**What is asked**
Reproduce the material that follows with every occurrence of "Viewport" changed to "Window", leaving everything else as it is.

**Listed entries**
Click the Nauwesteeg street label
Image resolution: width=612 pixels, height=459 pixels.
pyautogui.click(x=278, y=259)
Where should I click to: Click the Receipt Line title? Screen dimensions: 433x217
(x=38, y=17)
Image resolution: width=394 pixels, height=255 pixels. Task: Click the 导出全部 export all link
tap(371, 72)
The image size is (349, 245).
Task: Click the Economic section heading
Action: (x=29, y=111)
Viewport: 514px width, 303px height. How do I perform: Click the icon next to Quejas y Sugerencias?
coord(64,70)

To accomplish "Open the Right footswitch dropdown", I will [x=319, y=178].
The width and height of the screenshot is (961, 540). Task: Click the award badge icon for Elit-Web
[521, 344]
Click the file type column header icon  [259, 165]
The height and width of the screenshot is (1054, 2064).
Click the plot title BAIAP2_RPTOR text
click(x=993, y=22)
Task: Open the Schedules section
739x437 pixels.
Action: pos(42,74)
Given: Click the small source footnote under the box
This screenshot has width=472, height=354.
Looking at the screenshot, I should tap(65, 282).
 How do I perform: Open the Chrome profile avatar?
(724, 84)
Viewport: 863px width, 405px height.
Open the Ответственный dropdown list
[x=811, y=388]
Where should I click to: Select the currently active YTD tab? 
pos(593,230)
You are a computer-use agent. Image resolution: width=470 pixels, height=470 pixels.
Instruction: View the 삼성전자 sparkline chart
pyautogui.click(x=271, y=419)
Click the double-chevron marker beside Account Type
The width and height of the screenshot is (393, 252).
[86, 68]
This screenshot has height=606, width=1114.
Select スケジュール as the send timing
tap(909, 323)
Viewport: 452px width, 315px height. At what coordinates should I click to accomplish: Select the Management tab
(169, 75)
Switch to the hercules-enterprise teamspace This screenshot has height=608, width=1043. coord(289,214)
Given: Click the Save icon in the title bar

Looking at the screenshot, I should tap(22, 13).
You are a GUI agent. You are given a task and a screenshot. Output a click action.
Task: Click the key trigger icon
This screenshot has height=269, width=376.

**Full response**
Click the Nauwesteeg street label
Image resolution: width=612 pixels, height=459 pixels.
pyautogui.click(x=278, y=259)
Where should I click to: Click the Receipt Line title? Screen dimensions: 433x217
(x=38, y=17)
Image resolution: width=394 pixels, height=255 pixels. Task: Click the 导出全部 export all link
tap(371, 72)
The image size is (349, 245).
Task: Click the Economic section heading
Action: (x=29, y=111)
Window: 514px width, 303px height. How do I perform: Click the icon next to Quejas y Sugerencias?
coord(64,70)

To accomplish "Open the Right footswitch dropdown", I will [x=319, y=178].
The width and height of the screenshot is (961, 540). Task: Click the award badge icon for Elit-Web
[521, 344]
Click the file type column header icon  [259, 165]
The height and width of the screenshot is (1054, 2064).
Click the plot title BAIAP2_RPTOR text
click(x=993, y=22)
Task: Open the Schedules section
739x437 pixels.
Action: pos(42,74)
Given: Click the small source footnote under the box
This screenshot has width=472, height=354.
Looking at the screenshot, I should tap(65, 282).
 How do I perform: Open the Chrome profile avatar?
(724, 84)
Window: 863px width, 405px height.
Open the Ответственный dropdown list
[x=811, y=388]
Where should I click to: Select the currently active YTD tab? 
pos(593,230)
You are a computer-use agent. Image resolution: width=470 pixels, height=470 pixels.
Instruction: View the 삼성전자 sparkline chart
pyautogui.click(x=271, y=419)
Click the double-chevron marker beside Account Type
The width and height of the screenshot is (393, 252).
[86, 68]
This screenshot has height=606, width=1114.
Select スケジュール as the send timing
tap(909, 323)
Window: 452px width, 315px height. At what coordinates should I click to accomplish: Select the Management tab
(169, 75)
Switch to the hercules-enterprise teamspace This screenshot has height=608, width=1043. coord(289,214)
Given: Click the Save icon in the title bar

Looking at the screenshot, I should tap(22, 13).
You are a GUI agent. You are given a task and a screenshot. Output a click action.
Task: Click the key trigger icon
This screenshot has height=269, width=376.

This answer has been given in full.